Places To Visit In Spain: Málaga
Near Granada, you will find one of the oldest cities in the world, the port city of Málaga. This artsy town was the birth place of Pablo Picasso. Today, you will still find local artists featuring and selling their work on the roadside. My favorite aspect this quaint stop are the tapas. Tapas are small plates of food otherwise known as appetizers in America. In Malaga, you get a free tapas with each drink you order. Sitting at a table under an umbrella in the summer, months of watching people move to and fro while sipping on a red wine from the Rioja wine region in northern Spain and nibbling on delicious Spanish cuisine is perfection. Everyone loves free tapas which is why this destination makes our places to visit in Spain.
Places To Visit In Spain: Toledo
Next, on our list of places to visit in Spain is Toledo. This town is southwest of Madrid. The narrow, winding, cobble stone streets are enchanting. The ancient buildings surrounded by the old city walls transport you back to a much different time. The town, though modernized, still has an old time feel, allowing you to picture yourself living centuries earlier.

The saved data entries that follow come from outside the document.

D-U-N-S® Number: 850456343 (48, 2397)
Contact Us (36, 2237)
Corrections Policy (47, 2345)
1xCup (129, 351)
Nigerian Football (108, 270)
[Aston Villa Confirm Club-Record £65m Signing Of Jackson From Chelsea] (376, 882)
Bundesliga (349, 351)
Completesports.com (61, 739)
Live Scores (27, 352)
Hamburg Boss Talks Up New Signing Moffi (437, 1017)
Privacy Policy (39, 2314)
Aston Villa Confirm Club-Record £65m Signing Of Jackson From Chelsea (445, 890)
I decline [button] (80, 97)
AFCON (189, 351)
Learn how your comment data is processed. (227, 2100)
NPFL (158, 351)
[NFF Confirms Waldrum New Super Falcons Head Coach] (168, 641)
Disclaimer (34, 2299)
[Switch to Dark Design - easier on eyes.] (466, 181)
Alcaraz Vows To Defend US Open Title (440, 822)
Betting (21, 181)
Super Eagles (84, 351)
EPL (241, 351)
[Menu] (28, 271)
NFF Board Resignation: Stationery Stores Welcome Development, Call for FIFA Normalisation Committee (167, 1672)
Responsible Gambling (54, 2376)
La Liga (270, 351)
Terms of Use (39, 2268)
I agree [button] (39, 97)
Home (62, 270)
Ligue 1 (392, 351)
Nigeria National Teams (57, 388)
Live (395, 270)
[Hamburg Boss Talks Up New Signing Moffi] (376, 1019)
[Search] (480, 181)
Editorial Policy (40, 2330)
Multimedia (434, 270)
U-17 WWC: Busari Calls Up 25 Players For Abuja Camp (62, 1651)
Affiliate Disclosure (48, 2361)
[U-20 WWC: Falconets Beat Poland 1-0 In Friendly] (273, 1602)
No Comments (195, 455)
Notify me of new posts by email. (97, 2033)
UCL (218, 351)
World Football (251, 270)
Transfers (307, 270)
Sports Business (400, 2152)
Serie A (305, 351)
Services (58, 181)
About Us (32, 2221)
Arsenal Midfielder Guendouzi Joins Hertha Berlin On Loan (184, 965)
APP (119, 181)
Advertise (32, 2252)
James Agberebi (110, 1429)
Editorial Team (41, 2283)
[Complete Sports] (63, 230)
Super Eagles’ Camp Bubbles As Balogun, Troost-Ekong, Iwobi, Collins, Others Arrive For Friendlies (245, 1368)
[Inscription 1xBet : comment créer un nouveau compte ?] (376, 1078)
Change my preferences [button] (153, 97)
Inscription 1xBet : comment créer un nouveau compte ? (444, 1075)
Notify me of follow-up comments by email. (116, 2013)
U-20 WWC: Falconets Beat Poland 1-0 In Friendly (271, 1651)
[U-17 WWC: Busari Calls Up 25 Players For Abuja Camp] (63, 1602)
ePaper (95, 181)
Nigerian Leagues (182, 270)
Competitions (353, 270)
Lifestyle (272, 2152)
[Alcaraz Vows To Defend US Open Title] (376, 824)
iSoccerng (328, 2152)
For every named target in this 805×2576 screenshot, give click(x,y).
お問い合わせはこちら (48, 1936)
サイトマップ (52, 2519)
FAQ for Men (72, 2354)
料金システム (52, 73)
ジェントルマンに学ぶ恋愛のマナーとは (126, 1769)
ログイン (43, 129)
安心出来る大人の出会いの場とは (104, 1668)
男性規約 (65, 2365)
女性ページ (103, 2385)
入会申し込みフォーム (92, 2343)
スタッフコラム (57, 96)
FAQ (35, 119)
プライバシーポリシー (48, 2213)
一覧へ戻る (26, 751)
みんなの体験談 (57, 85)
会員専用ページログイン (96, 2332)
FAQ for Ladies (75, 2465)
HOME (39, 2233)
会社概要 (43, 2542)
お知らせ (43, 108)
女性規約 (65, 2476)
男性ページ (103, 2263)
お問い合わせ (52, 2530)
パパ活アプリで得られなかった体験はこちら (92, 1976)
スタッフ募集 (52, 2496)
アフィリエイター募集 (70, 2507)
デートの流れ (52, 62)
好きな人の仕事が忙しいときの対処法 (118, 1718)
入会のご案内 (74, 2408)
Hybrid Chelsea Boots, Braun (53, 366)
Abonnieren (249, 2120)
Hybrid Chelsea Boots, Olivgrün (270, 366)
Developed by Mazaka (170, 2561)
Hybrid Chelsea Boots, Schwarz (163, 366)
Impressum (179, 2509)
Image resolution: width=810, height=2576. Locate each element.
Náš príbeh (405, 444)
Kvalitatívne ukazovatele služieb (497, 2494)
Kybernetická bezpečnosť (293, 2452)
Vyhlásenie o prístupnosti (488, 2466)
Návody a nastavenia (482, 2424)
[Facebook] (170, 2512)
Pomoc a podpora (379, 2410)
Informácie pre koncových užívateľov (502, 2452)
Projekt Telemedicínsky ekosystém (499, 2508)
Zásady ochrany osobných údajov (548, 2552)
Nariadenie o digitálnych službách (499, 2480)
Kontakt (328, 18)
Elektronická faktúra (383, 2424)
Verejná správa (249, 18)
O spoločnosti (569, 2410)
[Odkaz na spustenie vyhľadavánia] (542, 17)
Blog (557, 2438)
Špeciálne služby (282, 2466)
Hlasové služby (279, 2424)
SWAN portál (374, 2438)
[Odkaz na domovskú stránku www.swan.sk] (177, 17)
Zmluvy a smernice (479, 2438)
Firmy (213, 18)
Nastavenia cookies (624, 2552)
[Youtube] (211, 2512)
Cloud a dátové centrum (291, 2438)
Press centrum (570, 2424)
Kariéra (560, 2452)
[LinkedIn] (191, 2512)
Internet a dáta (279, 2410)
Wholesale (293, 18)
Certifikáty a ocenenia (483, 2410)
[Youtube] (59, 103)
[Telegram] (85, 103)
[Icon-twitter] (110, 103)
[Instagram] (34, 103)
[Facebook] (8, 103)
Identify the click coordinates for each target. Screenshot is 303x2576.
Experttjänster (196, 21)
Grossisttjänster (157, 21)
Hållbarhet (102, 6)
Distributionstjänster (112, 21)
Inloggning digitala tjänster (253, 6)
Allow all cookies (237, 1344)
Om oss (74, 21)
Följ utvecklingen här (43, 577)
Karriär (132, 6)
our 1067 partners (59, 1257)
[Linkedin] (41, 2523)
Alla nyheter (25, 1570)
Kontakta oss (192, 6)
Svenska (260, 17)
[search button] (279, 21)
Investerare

It took on the nickname Holy Toledo as the Christians, Muslims and Jewish religions converged in the city. The phrase “Holy Toledo” is said to have sprung from the concentration of churches, which made the city holy. Many religious buildings in the area have preserved the history and architectural treasures of the Gothic, Renaissance and Spanish Mission decor. A guided day trip is a great way to experience the city.
The memories you will take away from your time in Spain will be memories that will be cherished and recounted for the rest of your life. If you haven’t booked a trip to Spain yet, you need to do it today. Heck, let me know when you are going and I might just join you and add more stories to the fond memories I have of this amazing country. The places to visit in Spain listed here are a great start.